In L.A., they worked through three EPs, each representing a different phase of Mai’s personal life and career: Time, for when she got over an ex and introduced herself as an artist; Change, for when she moved to L.A. and found new love; Ready, for when she started her tour with Kehlani last summer and experienced an “emotional rollercoaster” in her new relationship. Throughout, Mai established a conversational lyrical style and honeyed sound that leans on ‘90s R&B, lending it a nostalgic warmth. And while songs like “Boo’d Up” position Mai as the cushy embodiment of the heart-eyed Emoji, there’s a fire in her, too: “Boy, watch me leave,” she threatens on the Ty Dolla $ign-assisted cheating ex takedown “She Don’t.”

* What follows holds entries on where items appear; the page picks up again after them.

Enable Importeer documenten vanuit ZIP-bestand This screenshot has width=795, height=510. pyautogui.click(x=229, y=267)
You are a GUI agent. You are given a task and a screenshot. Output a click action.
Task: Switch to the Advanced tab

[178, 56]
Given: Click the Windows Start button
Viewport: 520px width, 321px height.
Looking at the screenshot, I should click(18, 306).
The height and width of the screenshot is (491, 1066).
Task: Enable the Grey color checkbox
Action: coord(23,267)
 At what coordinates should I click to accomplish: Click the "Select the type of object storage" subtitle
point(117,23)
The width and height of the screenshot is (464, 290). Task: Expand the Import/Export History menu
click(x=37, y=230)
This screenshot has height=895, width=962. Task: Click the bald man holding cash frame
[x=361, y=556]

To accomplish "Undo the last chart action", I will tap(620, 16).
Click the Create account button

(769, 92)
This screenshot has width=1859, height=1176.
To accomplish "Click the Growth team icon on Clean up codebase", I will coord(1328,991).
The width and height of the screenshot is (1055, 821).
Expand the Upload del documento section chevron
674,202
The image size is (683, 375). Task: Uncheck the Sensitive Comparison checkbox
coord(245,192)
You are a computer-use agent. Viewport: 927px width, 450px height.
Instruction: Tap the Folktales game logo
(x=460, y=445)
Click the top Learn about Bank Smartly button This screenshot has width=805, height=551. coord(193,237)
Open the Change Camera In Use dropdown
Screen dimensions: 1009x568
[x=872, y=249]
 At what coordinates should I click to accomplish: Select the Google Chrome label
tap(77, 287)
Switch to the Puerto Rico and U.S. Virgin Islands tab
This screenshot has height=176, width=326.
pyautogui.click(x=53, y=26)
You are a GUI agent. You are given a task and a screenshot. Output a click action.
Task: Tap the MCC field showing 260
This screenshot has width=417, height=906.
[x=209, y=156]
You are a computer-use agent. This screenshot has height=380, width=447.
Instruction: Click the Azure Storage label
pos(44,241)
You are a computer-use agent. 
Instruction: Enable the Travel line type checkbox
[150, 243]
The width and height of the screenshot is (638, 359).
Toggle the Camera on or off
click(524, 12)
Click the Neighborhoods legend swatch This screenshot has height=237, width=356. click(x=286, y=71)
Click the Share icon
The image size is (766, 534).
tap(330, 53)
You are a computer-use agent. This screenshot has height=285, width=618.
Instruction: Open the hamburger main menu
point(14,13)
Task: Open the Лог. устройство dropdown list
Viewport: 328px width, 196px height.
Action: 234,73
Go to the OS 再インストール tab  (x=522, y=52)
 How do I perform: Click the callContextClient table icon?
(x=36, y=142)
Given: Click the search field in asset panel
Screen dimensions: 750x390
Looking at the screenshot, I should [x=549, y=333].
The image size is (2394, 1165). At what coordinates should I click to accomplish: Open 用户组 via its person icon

Neither Mai nor Mustard, though, expected “Boo’d Up” to be the song that would break her into the mainstream when they released it back in Feb. 2017. In fact, Mai was busy promoting a different track -- the acoustic, soulful “Naked” -- earlier this year when “Boo’d Up” suddenly started seeing gains.
“I [was] like, ‘what about 'Naked?' I felt like we were neglecting the single that we just put up,” Mai says. “Then when we debuted at No. 78 on the Hot 100 [in April], I was like, ‘okay, this is something.’ Then we cracked Top 40, Top 20, Top 10...I try to put it into words, but I have no words.”